Насилие императора
Однако этот мимолетный союз надолго накладывал там на королевскую власть трудно изгладимый оттенок прогрессивности: она оставалась национальной властью, получив это качество от народа, она сохраняла финансовую и политическую связь с богатой верхушкой народа и т. д.
Ничего этого не могло бы быть у центральной власти в Германии, которую хотела создать партия Валленштейна: эта власть должна была сразу выступить как антинародная сила, национальная только по форме, a не по содержанию, т. е. как сила реакционная.
Ничто, кроме обманчивого внешнего сходства, не сближало бы ее с национально-абсолютистскими государствами Западной Европы.

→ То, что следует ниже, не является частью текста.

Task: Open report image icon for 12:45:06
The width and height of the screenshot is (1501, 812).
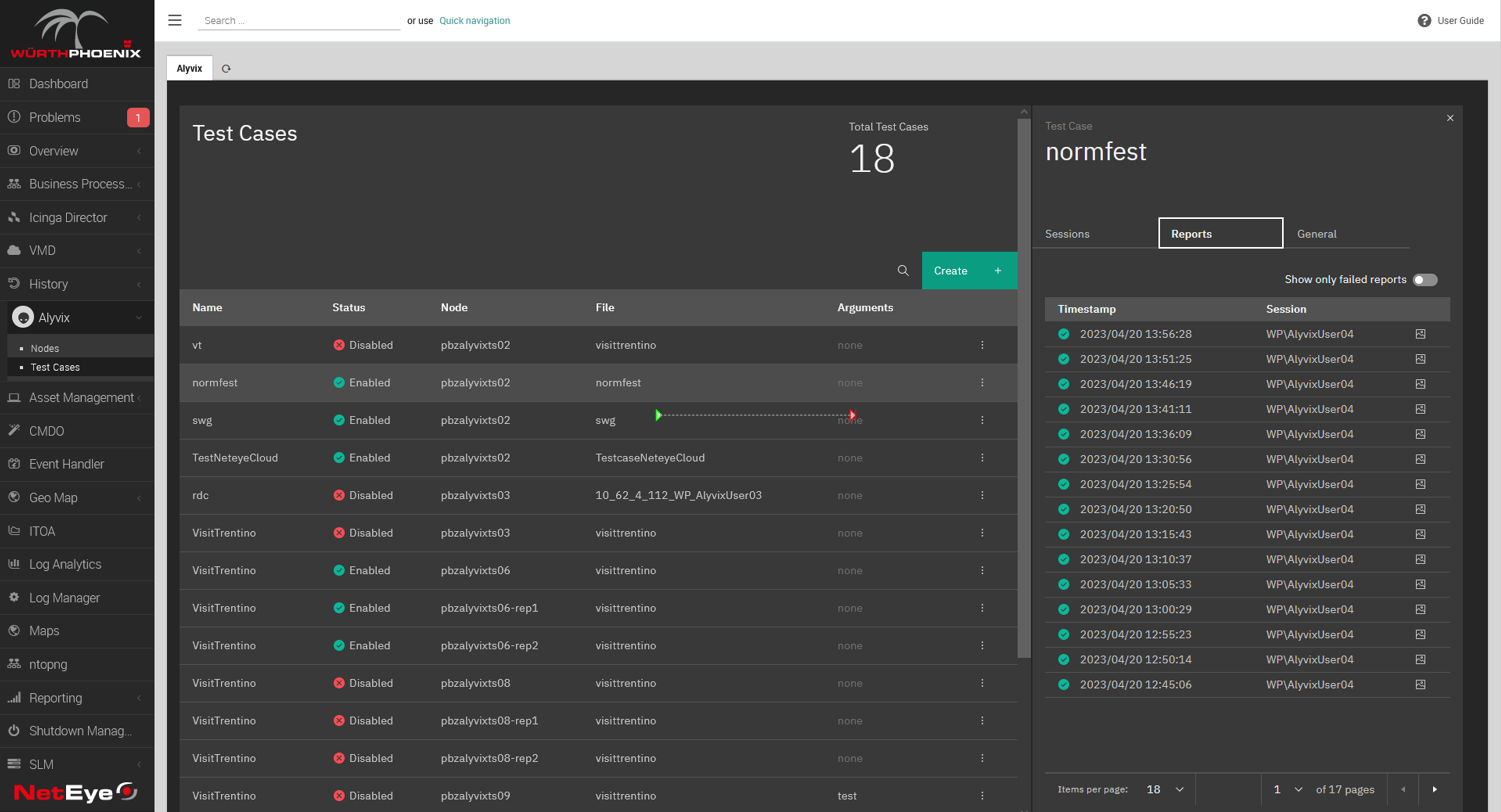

Что касается главного условия существования всякой сильной власти в ту эпоху финансов, то партия Валленштейна для ответа на этот вопрос извлекла на свет старые балтийские планы Габсбургов. Раз уже все равно дело идет о разрыве всеевропейского общегабсбургского и католического фронта, в частности о разрыве с Римом и Испанией, а в этом негативном смысле, как некий, остаток, и появлялась на сцене Германия, можно, не стесняясь, наступить на ногу испанцам в торговых делах.
Установив свое господство на Балтийском море и опираясь на балтийский комплекс, германская монархия имела бы недурные финансы.
Гораздо менее ясной была собственно политическая сторона этого второго плана решения внутренней проблемы Германии.
Кто должен взять в свои руки реальную власть над Германией? Как выяснилось после ряда попыток, на этот вопрос вообще не существовало тогда ни одного возможного ответа, в чем и состояла трагедия Валленштейна, его партии и всего валленштей-новского плана.
Поскольку этот план рождался стихийно, не как отрицание, а как ограничение и исправление первого, габсбургского, плана, прежде всего естественно всплывала старая утопия о превращении Габсбургов из императоров в Германии в императоров Германии.
Поскольку габсбургский план все равно подразумевал известное насилие императора над князьями, он был немыслим без контрреформации в Германии.
Правда, это насилие было направлено не против существа княжеского территориализма, а только против его специфической религиозной формы, несовместимой с габсбургскокатолическим универсализмом.